Macrofibers with tunable mechanical performance and reversible rotational motion based on a bacterial cellulose hydrogel film

Abstract

Mechanically twisting a yarn is a useful and important method for creating internal stress, changing macromolecular orientation, and affording interesting fiber properties, including mechanical, structural, physical and chemical properties. Bacterial cellulose (BC) nanofibers are a new type of highly crystalline bionanofibers exhibiting excellent intrinsic mechanical properties. Herein, BC macrofibers with a diameter of 0.35–0.53 mm were prepared from BC hydrogel films using a two-step technique involving drying and twisting processes. Moreover, the effects of the drying method (oven- and freeze-drying) and those of the processing steps on the morphologies, structures, and physicochemical properties of the macrofibers were investigated.
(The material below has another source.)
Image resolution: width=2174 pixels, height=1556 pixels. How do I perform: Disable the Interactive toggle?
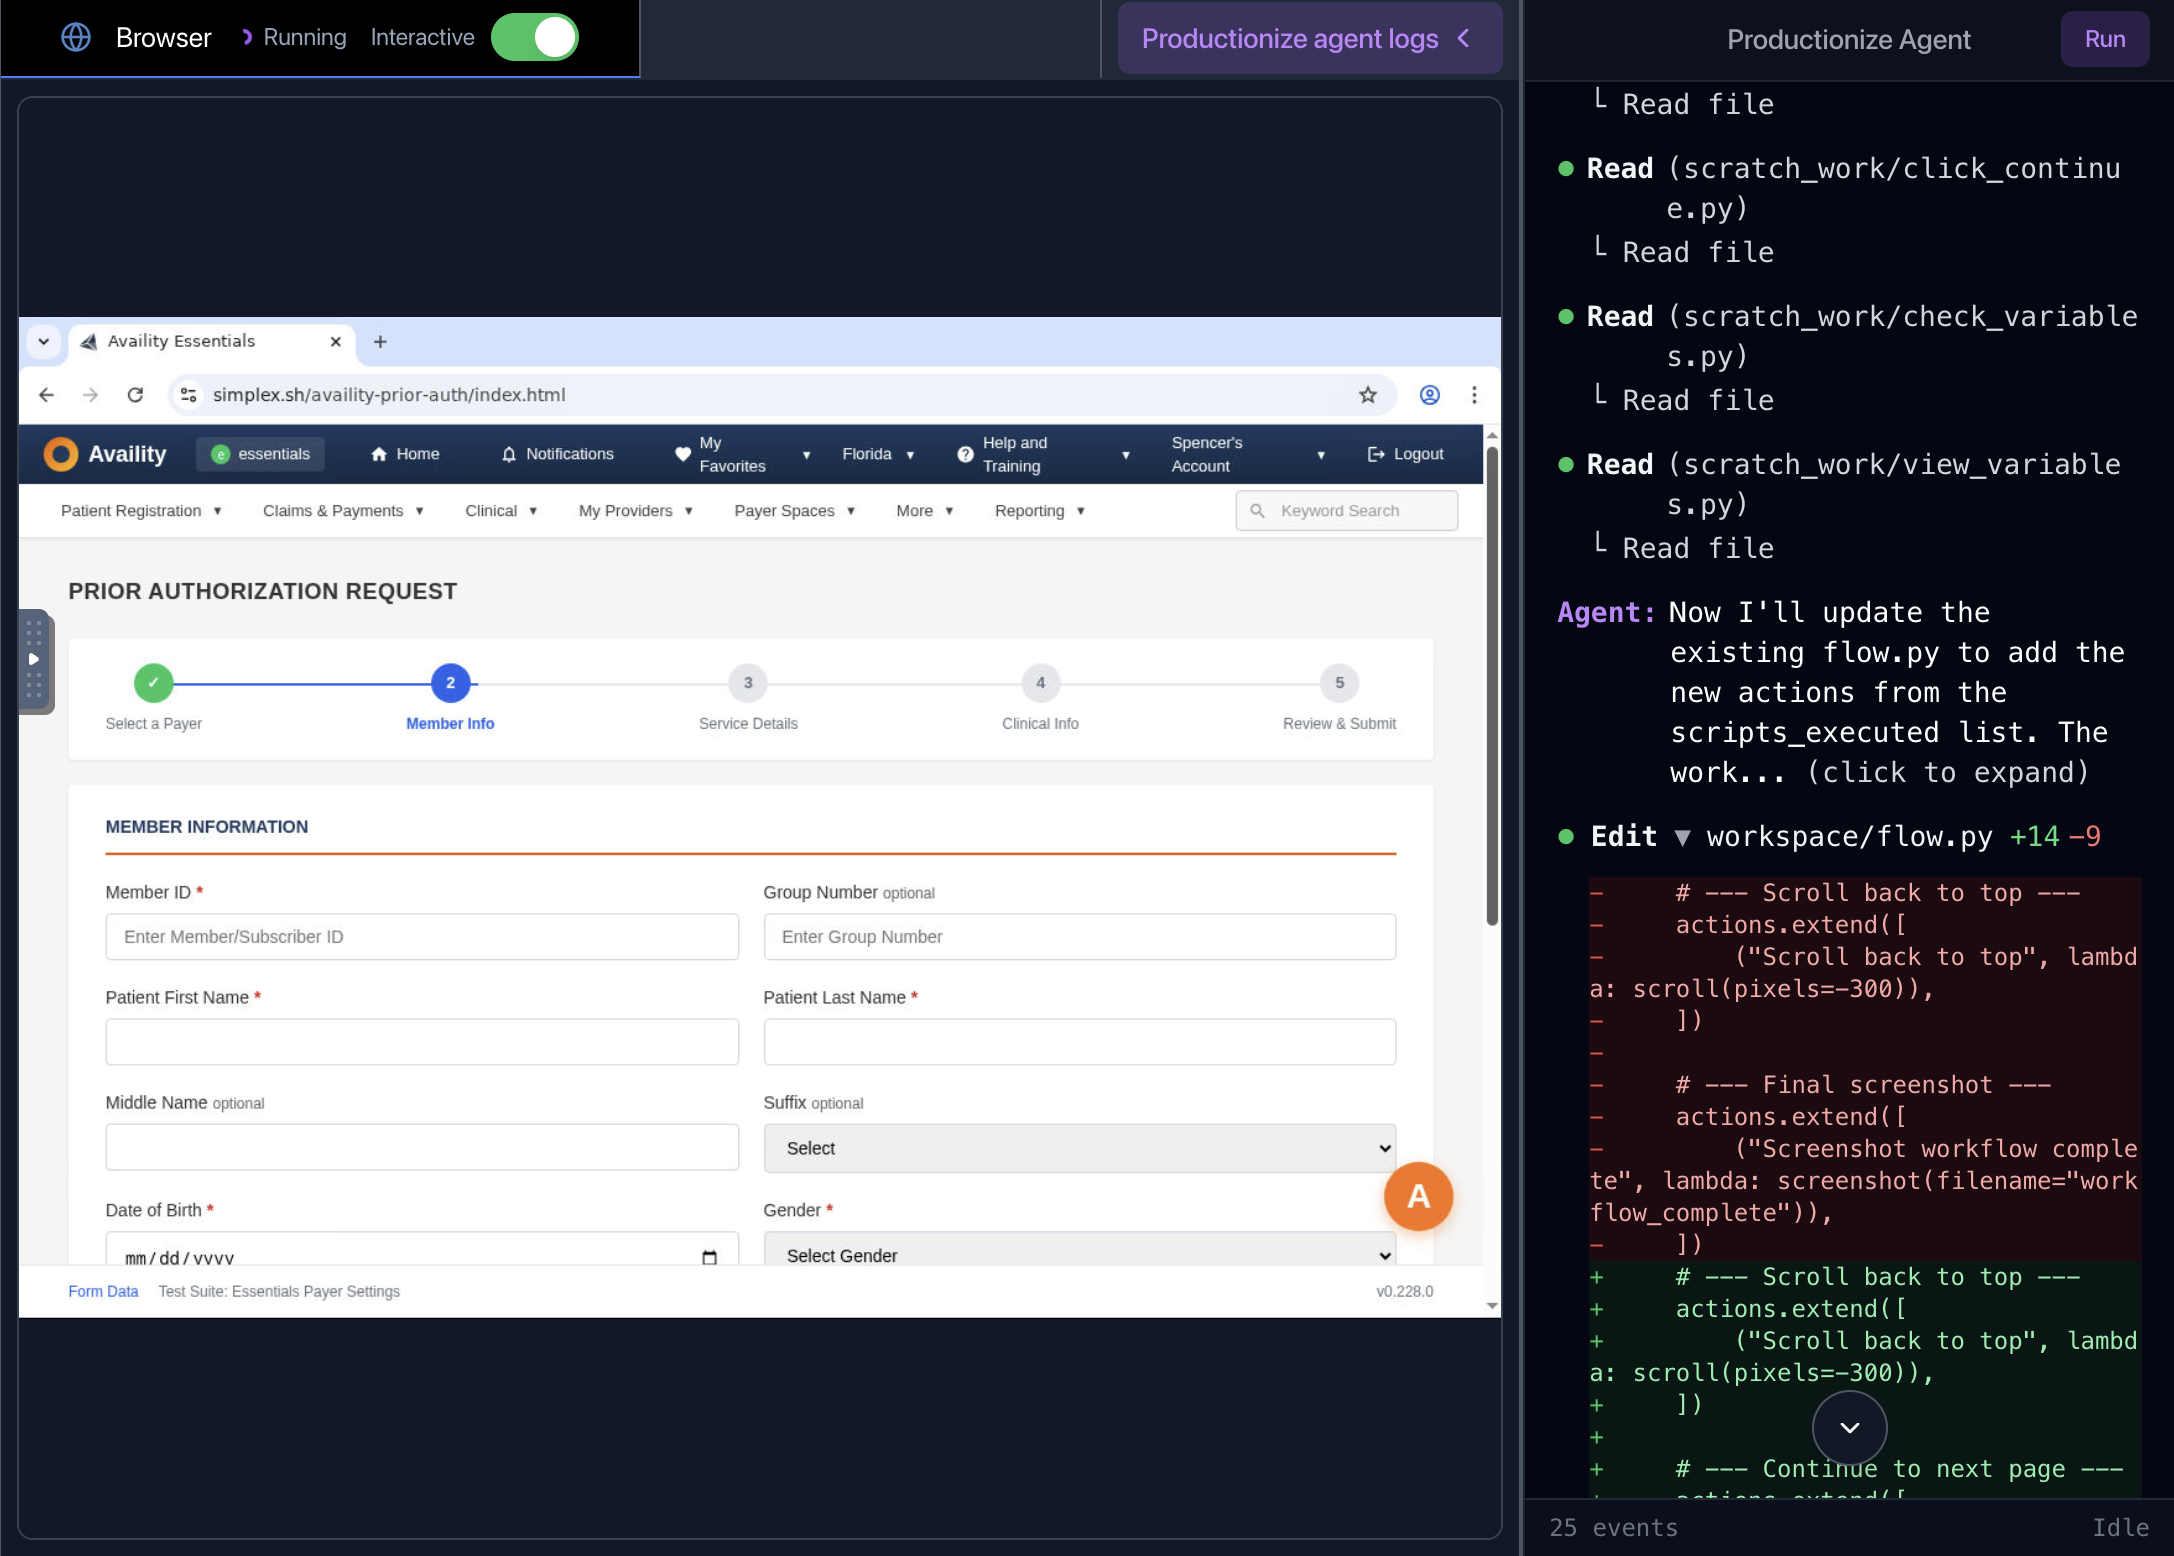(x=535, y=37)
Results indicated that only the wet twisting–first process affords continuous macrofibers with a compact and uniform structure. The tensile strength and elongation at break of the macrofibers were 199 MPa and 24%, respectively. Furthermore, by introducing graphene oxide (GO) to the macrofibers, a photothermal and moisture actuator was facilely constructed, which could produce a twisting motion of 0.39 rpm and an untwisting motion of 0.6 rpm. This study provides insights into methods to easily alter the properties of BC macrofibers, which is pivotal for the macrofiber’s potential application in intelligent devices.